Citando Zizek, ti rifai anche ad una visione marxista della società?

Marx ha influenzato molto l’Asia, soprattutto la Cina e la prima volta che ho esposto i tavoli era proprio lì, alla Guangzhou Triennial (2005). Volevo richiamare l’attenzione sull’evento noto come “Ping-Pong Diplomacy”: erano gli anni ‘70 e Mao Tse-tung invitò i giocatori di ping-pong americani ad inaugurare i contatti tra America e Cina alcune settimane prima del viaggio ufficiale di Richard Nixon. Il progetto è stato presentato, con qualche modifica, a New York (2007): l’Italia è la terza tappa, nonché il punto di incontro – geografico e politico – tra queste due grandi potenze. Inoltre, la sua attuale condizione la avvicina spiritualmente al mio paese, la Tailandia, il cui ex primo ministro, Thaksin Shinawatra, ricco imprenditore e proprietario della maggiore compagnia telefonica nazionale, è stato costretto alle dimissioni nel 2006 per conflitto di interesse. Lo chiamavano “Berlusconi n°2” per la sua amicizia e somiglianza con il premier italiano.

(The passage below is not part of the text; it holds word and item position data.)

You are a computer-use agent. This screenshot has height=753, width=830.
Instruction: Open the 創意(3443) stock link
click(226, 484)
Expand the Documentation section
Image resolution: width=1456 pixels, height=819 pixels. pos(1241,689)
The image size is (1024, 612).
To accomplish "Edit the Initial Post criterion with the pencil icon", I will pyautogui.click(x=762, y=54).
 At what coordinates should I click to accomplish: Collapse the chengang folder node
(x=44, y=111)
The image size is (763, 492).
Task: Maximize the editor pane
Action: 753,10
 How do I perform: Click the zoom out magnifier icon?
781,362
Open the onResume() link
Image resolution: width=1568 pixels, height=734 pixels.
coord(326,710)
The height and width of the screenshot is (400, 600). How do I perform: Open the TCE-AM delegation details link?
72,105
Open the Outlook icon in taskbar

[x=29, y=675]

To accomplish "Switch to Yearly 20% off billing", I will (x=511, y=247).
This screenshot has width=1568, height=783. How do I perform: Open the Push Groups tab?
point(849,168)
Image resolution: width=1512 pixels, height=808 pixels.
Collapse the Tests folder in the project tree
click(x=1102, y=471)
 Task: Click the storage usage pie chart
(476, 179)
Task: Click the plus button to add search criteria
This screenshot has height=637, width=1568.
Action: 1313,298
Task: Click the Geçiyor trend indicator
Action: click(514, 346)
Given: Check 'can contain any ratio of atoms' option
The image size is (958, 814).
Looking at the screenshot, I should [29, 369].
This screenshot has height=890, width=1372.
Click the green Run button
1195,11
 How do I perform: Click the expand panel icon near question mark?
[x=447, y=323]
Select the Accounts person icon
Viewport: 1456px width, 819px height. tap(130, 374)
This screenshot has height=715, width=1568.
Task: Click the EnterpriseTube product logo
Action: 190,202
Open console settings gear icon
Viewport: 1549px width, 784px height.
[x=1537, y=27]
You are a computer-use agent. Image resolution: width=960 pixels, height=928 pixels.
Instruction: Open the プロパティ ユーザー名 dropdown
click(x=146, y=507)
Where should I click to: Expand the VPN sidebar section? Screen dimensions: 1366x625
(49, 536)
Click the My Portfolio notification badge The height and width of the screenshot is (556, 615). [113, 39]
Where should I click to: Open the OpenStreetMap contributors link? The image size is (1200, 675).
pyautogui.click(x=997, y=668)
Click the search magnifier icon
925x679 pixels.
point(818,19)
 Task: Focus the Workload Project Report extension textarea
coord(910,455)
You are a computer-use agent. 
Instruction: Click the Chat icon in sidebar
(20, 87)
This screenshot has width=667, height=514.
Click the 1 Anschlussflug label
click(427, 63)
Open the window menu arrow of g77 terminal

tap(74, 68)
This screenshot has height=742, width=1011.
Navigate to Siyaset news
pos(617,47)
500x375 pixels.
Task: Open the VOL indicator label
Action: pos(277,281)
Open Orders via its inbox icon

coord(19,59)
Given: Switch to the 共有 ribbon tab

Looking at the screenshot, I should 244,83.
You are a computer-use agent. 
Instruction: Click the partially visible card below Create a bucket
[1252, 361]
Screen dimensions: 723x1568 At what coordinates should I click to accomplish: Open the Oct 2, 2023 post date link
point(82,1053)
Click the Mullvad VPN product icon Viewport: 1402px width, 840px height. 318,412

A Milano hai portato anche l’Invisible Academy, l’idea di una piattaforma di discussione in continua evoluzione, senza pareti né fissa dimora, che hai creato nel 1997. Rappresenta la tua idea di museo?

Soprattutto risponde alle sfide che il museo deve affrontare oggi: il contatto con la società e la mancanza di fondi. Il mio museo è come un aeroporto, un luogo funzionale ad accoglierti, dove andare per intraprendere un viaggio al di sopra delle nuvole, laddove si possono distinguere meglio le cose, e l’artista è il pilota dell’aereo. Purtroppo, intorno a me vedo che spesso la preoccupazione primaria dietro la creazione di un nuovo museo è la costruzione dell’edificio e l’allestimento della collezione permanente e, in tempi di crisi, queste due attività assorbono la maggior parte dei fondi. Così, è come ritrovarsi a vivere in una casa bellissima, ma non avere soldi per mangiare o comprare libri.